Find the line in the entries below that contains "This screenshot has". Repeat it exactly, and every line after it through the line that contains "Where should I".

Extracted records:

=== Begin Enclosure ===

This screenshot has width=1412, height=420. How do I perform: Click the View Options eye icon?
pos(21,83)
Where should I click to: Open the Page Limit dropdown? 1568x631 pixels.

=== End Enclosure ===
=== Begin Enclosure ===

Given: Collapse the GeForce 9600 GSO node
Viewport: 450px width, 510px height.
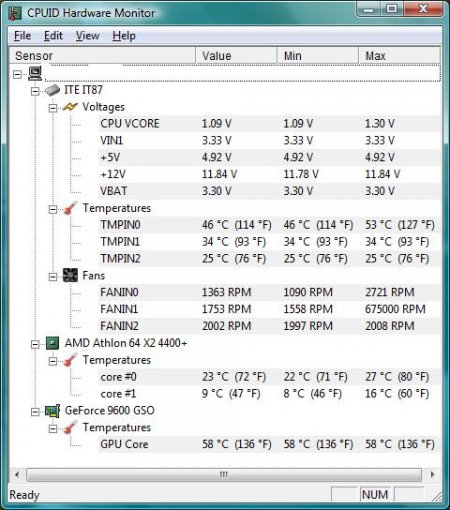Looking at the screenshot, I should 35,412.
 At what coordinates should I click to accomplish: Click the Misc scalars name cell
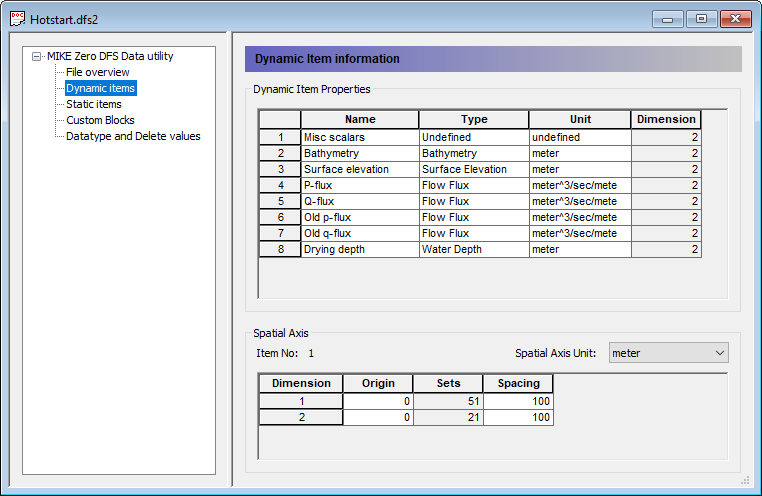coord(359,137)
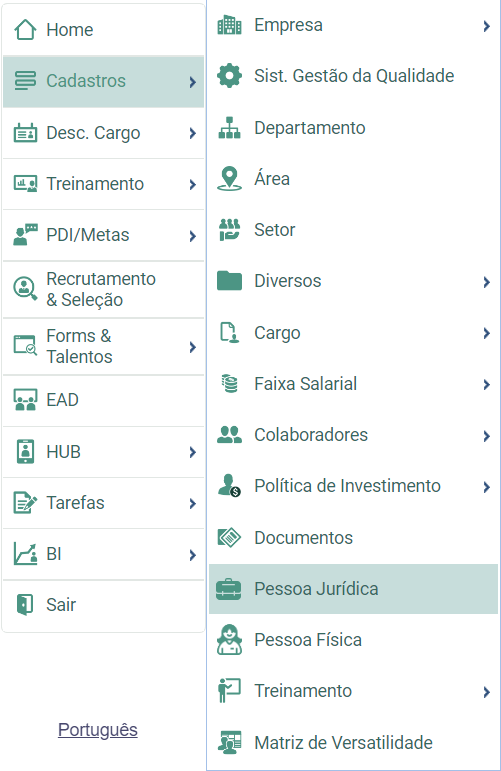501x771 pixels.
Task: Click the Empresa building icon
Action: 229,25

=== End Enclosure ===

Output of the task:
This screenshot has width=1412, height=420. How do I perform: Click the View Options eye icon?
pos(21,83)
Where should I click to: Open the Page Limit dropdown? 1568x631 pixels.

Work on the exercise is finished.